━━━ Records shown
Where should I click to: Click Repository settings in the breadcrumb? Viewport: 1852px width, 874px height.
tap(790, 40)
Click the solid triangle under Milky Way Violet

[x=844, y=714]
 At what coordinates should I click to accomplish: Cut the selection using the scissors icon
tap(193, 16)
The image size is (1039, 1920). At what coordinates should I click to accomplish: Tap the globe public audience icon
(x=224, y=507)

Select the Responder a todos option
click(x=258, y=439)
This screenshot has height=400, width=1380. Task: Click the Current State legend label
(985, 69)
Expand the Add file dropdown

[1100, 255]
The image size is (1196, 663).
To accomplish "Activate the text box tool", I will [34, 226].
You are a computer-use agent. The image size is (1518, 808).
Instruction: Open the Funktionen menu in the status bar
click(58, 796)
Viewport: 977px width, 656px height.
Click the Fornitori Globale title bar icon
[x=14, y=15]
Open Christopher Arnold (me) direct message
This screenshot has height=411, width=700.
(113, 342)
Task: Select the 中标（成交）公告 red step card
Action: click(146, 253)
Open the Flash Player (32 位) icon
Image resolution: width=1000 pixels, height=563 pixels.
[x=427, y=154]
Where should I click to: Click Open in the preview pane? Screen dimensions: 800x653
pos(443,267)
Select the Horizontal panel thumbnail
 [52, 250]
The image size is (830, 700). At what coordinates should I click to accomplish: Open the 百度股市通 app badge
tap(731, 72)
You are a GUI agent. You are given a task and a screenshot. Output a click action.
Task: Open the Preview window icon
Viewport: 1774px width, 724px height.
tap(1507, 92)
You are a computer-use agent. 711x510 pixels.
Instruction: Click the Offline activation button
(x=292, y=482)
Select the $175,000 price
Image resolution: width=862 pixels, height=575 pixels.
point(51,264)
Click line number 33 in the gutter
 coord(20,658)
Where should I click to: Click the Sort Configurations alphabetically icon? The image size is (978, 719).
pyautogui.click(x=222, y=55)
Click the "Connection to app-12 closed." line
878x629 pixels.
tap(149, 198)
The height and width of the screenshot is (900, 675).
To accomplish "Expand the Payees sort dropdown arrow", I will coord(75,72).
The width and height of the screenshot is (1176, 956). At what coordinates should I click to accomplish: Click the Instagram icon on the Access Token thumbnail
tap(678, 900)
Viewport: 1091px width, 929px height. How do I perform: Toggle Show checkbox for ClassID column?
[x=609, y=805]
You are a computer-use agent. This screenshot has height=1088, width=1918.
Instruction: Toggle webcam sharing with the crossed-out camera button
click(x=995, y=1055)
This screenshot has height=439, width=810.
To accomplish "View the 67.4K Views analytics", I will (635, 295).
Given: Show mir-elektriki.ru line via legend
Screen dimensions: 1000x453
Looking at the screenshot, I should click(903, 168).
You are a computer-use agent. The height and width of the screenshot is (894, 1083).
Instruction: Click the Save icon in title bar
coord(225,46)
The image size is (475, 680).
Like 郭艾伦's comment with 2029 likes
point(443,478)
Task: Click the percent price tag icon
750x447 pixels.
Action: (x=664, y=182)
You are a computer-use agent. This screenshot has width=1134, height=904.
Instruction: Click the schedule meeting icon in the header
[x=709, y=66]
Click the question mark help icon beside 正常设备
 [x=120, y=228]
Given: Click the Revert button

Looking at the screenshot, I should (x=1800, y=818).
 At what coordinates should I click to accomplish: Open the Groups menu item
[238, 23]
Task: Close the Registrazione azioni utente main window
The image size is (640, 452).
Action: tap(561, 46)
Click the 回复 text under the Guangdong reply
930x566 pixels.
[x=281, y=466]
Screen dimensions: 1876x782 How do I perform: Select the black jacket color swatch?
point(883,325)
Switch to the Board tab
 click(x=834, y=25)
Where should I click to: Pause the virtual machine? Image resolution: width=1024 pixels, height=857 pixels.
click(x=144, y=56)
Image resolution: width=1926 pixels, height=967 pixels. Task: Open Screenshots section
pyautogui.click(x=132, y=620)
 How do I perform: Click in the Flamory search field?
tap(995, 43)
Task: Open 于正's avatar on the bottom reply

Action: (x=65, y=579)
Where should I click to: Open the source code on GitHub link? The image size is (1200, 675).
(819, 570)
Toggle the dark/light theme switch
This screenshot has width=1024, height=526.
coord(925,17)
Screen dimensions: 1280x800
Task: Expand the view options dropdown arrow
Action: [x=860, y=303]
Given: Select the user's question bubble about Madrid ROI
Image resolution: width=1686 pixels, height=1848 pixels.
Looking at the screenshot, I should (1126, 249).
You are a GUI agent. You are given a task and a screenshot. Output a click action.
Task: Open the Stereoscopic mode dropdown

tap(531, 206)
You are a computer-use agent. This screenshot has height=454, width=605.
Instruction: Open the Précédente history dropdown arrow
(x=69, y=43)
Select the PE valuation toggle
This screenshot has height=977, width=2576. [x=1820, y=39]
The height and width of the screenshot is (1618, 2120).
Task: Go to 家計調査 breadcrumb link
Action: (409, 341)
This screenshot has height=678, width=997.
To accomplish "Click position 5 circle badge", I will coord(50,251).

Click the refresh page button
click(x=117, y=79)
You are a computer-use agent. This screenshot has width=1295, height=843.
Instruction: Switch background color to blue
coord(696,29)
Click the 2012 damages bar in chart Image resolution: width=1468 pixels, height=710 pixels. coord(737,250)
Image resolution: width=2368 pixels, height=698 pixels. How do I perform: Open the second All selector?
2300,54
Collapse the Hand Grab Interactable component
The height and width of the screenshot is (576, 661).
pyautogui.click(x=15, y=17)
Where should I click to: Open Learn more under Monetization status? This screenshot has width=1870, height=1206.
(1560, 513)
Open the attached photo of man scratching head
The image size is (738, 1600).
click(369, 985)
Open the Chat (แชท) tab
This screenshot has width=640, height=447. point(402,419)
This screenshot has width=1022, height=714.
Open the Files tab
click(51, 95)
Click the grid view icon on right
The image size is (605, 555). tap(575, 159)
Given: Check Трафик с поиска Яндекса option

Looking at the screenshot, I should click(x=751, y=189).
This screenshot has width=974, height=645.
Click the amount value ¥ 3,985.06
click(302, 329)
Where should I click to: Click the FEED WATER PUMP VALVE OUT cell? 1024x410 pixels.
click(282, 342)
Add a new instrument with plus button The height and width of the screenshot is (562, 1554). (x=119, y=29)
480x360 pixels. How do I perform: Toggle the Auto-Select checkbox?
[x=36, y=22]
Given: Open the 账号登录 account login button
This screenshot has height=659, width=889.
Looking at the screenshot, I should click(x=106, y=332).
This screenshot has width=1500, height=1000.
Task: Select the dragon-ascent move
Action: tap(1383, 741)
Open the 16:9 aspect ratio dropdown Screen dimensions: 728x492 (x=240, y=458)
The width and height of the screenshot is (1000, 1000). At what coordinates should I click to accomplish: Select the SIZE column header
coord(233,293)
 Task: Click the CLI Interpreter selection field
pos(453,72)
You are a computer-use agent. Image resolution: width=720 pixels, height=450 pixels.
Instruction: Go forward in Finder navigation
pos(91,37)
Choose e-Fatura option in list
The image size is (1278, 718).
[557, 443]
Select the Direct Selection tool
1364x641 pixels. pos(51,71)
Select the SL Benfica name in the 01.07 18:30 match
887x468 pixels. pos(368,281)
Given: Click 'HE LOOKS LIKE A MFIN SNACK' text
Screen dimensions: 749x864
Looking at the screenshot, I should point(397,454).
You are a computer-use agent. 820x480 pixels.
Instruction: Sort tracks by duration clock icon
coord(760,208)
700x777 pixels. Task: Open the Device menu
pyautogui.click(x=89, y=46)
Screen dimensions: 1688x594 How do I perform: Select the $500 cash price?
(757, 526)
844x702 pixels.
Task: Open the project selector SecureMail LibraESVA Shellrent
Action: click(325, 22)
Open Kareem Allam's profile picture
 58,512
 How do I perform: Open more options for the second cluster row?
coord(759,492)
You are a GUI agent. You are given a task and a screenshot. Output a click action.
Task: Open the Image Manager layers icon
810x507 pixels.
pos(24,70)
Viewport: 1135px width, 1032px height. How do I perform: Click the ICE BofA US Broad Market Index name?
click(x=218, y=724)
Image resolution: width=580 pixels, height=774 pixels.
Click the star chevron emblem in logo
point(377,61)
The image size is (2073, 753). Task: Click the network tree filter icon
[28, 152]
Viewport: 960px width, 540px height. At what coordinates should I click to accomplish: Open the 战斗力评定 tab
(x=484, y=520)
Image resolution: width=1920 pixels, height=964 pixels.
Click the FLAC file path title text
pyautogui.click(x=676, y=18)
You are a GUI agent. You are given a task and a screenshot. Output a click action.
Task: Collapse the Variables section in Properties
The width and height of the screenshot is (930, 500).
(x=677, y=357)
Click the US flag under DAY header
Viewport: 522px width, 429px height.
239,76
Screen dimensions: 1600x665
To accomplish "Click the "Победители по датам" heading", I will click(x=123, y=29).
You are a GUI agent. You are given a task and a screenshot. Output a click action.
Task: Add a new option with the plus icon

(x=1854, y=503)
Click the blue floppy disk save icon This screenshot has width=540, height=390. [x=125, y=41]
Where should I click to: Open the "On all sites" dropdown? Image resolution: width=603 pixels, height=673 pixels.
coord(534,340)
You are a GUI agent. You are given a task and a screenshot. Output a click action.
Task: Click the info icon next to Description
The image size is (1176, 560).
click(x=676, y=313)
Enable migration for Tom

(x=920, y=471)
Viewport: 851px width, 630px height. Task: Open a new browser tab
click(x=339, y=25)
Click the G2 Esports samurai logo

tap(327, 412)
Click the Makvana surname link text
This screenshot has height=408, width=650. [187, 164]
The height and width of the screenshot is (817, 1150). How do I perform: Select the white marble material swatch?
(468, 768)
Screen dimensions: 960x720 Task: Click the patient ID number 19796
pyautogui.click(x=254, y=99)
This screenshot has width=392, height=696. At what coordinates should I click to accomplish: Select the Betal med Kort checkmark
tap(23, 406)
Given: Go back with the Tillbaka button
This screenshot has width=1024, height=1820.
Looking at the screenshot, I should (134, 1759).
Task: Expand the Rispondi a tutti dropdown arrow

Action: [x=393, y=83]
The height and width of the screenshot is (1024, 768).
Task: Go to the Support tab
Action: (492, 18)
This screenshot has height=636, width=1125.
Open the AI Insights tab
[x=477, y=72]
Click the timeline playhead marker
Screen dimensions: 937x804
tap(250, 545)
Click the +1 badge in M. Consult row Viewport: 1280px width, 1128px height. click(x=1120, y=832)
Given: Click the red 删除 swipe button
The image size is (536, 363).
━━━━━━
Copy the lines above exactly, beginning at the line that has "This screenshot has height=439, width=810." and stopping after the line that has "The image size is (475, 680).", and omit the rest.

Answer to the exercise:
This screenshot has height=439, width=810.
To accomplish "View the 67.4K Views analytics", I will (635, 295).
Given: Show mir-elektriki.ru line via legend
Screen dimensions: 1000x453
Looking at the screenshot, I should click(903, 168).
You are a computer-use agent. The height and width of the screenshot is (894, 1083).
Instruction: Click the Save icon in title bar
coord(225,46)
The image size is (475, 680).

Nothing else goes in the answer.